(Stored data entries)

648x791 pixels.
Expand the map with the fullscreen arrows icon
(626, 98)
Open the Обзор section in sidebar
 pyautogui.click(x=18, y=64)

* **Instructions to follow**
Beginning with the line that contains "Expand the map", set down every line through the end of the data without change.

* **Answer area**
Expand the map with the fullscreen arrows icon
(626, 98)
Open the Обзор section in sidebar
 pyautogui.click(x=18, y=64)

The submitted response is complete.